### [Work instruction]
Could you find each line of the data below that contains the word "computer" and copy those lines?

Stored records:
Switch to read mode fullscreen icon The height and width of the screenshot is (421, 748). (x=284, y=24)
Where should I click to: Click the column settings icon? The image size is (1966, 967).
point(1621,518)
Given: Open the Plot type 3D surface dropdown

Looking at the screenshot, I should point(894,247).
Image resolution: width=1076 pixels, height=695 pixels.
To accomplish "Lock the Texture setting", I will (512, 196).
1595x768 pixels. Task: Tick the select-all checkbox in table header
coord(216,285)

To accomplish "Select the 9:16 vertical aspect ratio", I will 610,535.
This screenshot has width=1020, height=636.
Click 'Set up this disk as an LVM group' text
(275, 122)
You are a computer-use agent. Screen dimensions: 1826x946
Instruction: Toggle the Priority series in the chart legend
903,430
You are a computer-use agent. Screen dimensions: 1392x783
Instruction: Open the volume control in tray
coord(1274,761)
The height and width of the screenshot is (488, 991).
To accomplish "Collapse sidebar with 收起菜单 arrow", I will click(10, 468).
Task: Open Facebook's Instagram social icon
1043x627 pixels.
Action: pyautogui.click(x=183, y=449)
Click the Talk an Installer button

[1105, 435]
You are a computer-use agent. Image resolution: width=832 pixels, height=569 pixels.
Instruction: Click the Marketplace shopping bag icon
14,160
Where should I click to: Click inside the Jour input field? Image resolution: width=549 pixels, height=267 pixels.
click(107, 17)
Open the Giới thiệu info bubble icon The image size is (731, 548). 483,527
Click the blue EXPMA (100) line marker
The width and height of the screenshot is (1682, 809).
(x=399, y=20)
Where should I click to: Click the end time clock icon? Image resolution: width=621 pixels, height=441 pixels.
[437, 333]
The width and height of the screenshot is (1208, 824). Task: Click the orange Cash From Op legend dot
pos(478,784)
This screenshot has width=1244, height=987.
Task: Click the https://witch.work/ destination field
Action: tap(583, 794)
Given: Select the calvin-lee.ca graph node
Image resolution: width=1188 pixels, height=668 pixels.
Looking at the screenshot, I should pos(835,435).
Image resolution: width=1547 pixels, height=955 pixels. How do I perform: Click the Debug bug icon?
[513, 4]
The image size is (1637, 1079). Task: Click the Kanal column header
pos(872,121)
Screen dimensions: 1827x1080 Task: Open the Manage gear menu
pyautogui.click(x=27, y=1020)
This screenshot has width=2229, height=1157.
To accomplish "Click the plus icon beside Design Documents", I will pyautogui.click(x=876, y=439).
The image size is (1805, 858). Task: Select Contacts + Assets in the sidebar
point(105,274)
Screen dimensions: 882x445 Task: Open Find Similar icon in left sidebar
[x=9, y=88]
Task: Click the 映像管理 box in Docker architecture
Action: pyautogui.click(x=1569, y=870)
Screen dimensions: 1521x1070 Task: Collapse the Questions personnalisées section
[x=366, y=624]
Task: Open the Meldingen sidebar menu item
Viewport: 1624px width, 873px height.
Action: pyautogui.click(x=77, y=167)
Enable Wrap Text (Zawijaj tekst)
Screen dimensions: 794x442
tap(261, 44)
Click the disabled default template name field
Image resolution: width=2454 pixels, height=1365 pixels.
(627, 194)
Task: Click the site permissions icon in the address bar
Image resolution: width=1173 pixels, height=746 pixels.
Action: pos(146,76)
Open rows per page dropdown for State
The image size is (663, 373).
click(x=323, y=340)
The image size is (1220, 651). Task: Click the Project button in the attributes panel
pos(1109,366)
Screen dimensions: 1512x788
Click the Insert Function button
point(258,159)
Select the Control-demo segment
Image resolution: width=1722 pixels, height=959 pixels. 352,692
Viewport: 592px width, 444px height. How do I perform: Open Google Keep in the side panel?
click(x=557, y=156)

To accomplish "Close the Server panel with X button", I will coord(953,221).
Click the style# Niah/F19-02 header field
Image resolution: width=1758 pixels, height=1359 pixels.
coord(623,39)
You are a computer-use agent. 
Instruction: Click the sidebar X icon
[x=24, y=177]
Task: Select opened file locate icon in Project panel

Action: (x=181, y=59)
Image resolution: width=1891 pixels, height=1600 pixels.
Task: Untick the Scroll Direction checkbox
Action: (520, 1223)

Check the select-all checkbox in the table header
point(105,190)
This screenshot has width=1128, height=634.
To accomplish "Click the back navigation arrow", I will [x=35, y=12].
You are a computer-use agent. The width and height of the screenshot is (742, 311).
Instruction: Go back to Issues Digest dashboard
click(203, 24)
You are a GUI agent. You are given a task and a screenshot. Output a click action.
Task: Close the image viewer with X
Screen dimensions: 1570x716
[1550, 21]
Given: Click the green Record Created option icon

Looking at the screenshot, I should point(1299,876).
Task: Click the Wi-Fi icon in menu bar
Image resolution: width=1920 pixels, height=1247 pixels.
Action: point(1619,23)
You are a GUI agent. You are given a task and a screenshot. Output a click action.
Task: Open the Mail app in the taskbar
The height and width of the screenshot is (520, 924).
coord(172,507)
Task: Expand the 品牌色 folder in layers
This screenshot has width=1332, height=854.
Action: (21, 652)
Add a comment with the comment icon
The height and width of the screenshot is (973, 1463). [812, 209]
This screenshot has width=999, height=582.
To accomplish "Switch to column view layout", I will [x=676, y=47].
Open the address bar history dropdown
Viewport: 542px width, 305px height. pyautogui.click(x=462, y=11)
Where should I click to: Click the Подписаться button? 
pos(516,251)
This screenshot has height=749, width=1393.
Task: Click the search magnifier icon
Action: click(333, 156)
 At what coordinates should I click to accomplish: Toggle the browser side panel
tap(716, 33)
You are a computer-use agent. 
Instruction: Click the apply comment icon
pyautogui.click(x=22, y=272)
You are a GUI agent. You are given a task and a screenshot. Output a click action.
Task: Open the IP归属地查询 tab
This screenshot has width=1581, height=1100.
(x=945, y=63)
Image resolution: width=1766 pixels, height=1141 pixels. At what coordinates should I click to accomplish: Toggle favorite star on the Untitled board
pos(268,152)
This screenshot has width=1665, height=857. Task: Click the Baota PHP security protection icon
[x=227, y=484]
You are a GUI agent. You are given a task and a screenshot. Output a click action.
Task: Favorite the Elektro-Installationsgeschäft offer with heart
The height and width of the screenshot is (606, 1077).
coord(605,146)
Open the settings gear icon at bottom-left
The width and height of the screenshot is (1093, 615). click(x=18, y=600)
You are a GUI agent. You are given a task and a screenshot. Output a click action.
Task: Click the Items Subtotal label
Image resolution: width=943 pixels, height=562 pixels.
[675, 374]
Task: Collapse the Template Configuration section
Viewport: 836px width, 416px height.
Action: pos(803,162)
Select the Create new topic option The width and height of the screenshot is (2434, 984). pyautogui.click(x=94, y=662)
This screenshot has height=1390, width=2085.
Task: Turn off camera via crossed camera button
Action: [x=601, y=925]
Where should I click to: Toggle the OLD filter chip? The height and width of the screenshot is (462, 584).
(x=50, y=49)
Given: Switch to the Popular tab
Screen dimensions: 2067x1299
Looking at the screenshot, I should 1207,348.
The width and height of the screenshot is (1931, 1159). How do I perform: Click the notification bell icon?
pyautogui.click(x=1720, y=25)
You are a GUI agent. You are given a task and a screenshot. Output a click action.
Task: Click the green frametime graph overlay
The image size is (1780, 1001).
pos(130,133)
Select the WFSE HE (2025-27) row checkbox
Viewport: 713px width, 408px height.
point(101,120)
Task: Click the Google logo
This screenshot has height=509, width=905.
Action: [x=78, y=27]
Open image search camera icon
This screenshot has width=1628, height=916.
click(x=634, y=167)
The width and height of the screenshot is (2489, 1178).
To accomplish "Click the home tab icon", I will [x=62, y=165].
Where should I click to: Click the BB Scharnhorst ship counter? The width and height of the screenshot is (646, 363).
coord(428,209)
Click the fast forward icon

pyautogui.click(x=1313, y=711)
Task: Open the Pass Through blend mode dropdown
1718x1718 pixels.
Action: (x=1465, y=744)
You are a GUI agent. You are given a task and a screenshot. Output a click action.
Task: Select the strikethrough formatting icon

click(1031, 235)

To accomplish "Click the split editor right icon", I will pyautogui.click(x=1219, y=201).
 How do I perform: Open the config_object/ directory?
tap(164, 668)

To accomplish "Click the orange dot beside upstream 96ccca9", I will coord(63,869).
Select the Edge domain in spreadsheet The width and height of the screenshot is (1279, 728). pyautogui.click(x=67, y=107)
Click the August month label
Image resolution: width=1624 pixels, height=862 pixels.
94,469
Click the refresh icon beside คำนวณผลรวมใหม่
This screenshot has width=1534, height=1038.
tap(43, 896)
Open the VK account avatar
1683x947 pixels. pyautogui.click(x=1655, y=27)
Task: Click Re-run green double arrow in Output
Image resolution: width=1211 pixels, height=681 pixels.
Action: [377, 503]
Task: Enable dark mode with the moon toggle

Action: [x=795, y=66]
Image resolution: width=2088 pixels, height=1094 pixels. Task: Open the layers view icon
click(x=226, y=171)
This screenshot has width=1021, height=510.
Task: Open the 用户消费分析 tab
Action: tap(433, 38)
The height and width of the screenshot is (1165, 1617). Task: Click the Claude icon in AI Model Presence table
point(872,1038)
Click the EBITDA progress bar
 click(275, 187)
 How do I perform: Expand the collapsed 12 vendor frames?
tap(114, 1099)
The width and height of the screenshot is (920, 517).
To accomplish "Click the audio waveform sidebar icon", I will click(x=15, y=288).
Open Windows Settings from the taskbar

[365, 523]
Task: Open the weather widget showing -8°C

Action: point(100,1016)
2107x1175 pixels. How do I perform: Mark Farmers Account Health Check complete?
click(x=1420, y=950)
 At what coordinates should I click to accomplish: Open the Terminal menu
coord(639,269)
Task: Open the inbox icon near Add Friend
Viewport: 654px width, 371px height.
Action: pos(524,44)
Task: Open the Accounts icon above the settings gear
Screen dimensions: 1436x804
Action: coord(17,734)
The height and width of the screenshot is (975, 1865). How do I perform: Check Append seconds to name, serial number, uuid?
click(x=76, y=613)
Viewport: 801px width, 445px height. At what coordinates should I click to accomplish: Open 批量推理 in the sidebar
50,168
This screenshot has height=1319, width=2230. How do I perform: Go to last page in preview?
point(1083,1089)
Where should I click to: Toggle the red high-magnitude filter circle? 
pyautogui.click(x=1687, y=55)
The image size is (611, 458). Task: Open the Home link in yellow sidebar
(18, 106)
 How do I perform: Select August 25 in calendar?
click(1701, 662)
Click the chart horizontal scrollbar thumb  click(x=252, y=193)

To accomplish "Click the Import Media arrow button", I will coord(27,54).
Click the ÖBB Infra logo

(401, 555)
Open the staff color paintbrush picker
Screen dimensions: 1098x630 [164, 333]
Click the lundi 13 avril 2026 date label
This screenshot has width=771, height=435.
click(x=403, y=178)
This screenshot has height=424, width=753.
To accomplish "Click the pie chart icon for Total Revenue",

### [Result for this exercise]
You are a computer-use agent. Screen dimensions: 1826x946
You are a computer-use agent. Screen dimensions: 1392x783
You are a computer-use agent. Image resolution: width=832 pixels, height=569 pixels.
You are a computer-use agent. 
You are a computer-use agent. The width and height of the screenshot is (742, 311).
You are a computer-use agent. 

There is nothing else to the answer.